Jakarta, 15 Maret 2026 – Pasar aset digital pada tahun 2026 ini menunjukkan wajah yang sangat berbeda dibandingkan dengan fase penurunan tajam yang terjadi pada tahun 2022. Menanggapi hal ini, Bittime, crypto exchange yang mengusung Trustworthiness, sebagai salah satu pondasi platformnya, kembali menekankan penguatan literasi dan strategi investasi yang tidak terbatas pada sentimen pasar.
Sebelumnya, jika dahulu pasar dihantui oleh keruntuhan sistemik dan kepanikan massal, laporan dari BeInCrypto melalui pernyataan Michael Walsh menyebutkan bahwa saat ini tidak terlihat adanya kegagalan bisnis yang bersifat sistemik. Fenomena ini menandakan bahwa pasar aset kripto sedang mengalami proses pendewasaan, di mana fluktuasi harga lebih dipengaruhi oleh penyesuaian struktural daripada kepanikan emosional.

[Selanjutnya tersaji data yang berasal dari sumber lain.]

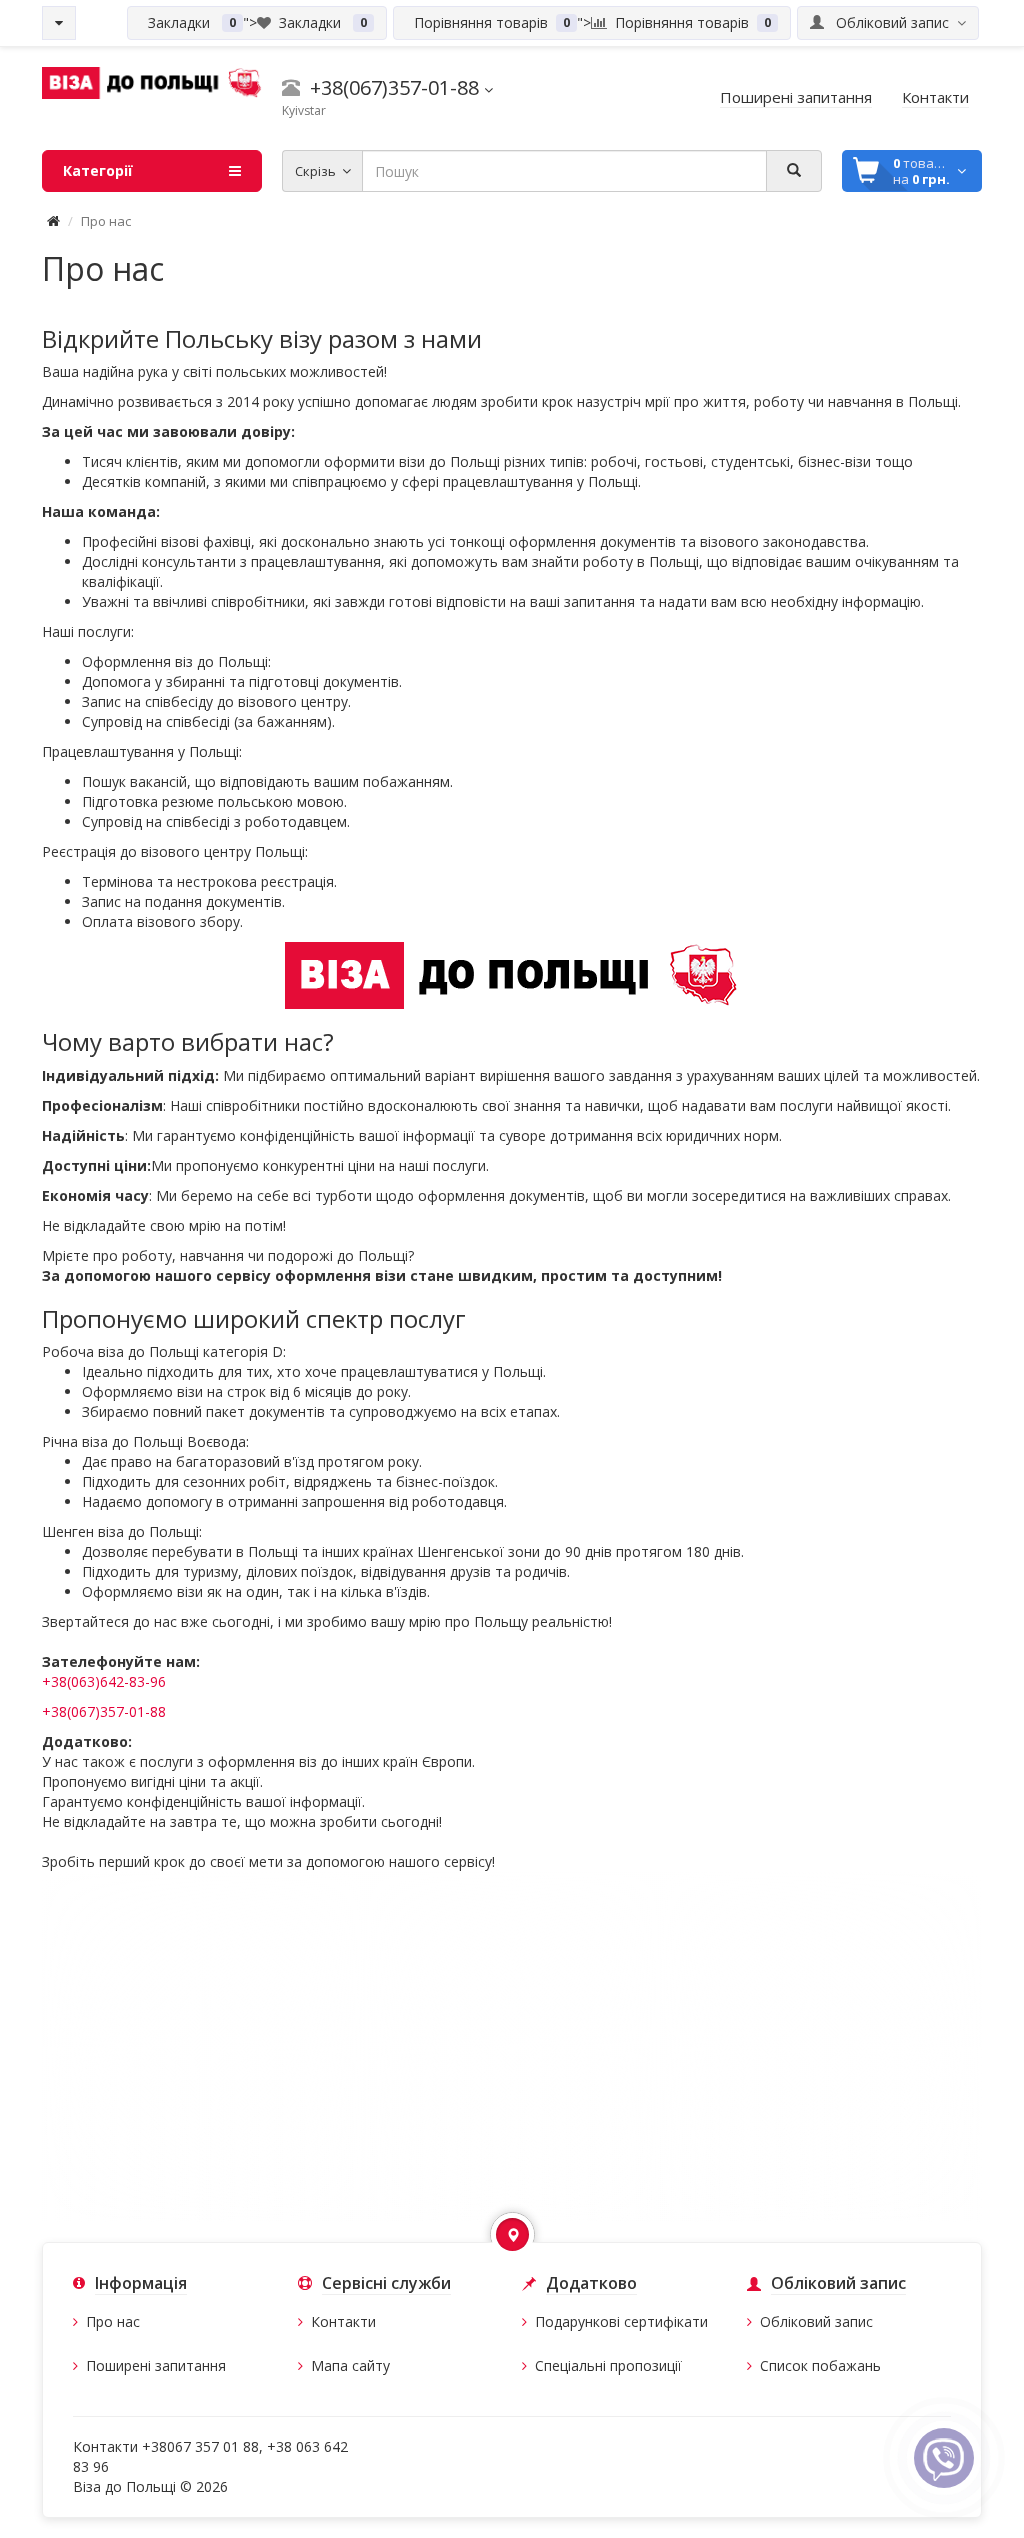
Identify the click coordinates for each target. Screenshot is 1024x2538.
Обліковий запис (816, 2321)
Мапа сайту (350, 2365)
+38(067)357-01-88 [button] (392, 87)
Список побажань (820, 2365)
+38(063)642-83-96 (104, 1681)
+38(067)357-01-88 (104, 1711)
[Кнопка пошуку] (794, 171)
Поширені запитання (156, 2365)
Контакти (343, 2321)
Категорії (98, 170)
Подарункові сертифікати (621, 2321)
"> (253, 22)
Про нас (113, 2321)
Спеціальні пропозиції (608, 2365)
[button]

Perubahan ini menciptakan landasan yang lebih stabil bagi para investor, karena ekosistem yang ada saat ini jauh lebih tangguh menghadapi guncangan dibandingkan masa lalu. Kestabilan pasar saat ini sangat didorong oleh peran institusi besar yang bertindak sebagai jangkar utama.
Berdasarkan data dari Glassnode, produk Spot Bitcoin ($BTC) ETF kini telah mengelola aset hampir mencapai $91.000.000.000, yang menunjukkan bahwa arus modal institusional terus mengalir meski di tengah kondisi pasar yang menantang.
Namun, di tengah penguatan internal tersebut, faktor eksternal seperti kondisi geopolitik tetap memberikan pengaruh yang harus dicermati. Laporan dari Investing.com juga menyoroti bahwa harga $BTC sempat terkonsolidasi di level $70.000 sebagai dampak dari ketegangan di Timur Tengah yang memicu lonjakan harga minyak mentah Brent hingga di atas $100 per barel.
Kenaikan harga energi ini kembali memicu kekhawatiran inflasi global, yang menurut para analis dapat mempersulit langkah bank sentral dalam menurunkan suku bunga. Bagi investor, situasi ini menuntut kewaspadaan ekstra terhadap aset berisiko karena likuiditas pasar global sangat bergantung pada data ekonomi makro yang dinamis.
Bagi investor di Indonesia, dinamika ini merupakan pengingat penting bahwa investasi bukan sekadar mengikuti tren, melainkan memahami fundamental di baliknya. Efek dari ketegangan global dan pergeseran institusional ini menuntut investor lokal untuk memiliki tingkat literasi keuangan yang lebih tinggi.
Tanpa edukasi yang mumpuni, investor berpotensi terjebak dalam pengambilan keputusan yang impulsif saat menghadapi fluktuasi harga minyak atau perubahan kebijakan moneter AS. Oleh karena itu, edukasi berkelanjutan mengenai manajemen risiko dan analisis fundamental makro ekonomi menjadi pondasi utama dalam membangun portofolio investasi yang sehat dan berkelanjutan di era digital ini.
Bittime, platform Pedagang Aset Keuangan Digital (PAKD) berizin dan diawasi Otoritas Jasa Keuangan (OJK) menekankan pentingnya literasi di tengah momentum pasar terhadap diversifikasi aset diversifikasi. Sebab, dengan pemahaman yang baik, investor dapat mengelola risiko dengan lebih bijak dan berdasarkan profil risiko masing-masing.
Tentu, perlu dipahami bahwa aset kripto mengandung risiko tinggi yang termasuk fluktuasi harga, kehilangan modal, risiko likuiditas, teknologi, dan regulasi yang menjadi tanggung jawab pribadi pengguna. Karena itu sangat penting untuk terus melakukan riset, dan diskusi dengan komunitas-komunitas terpercaya.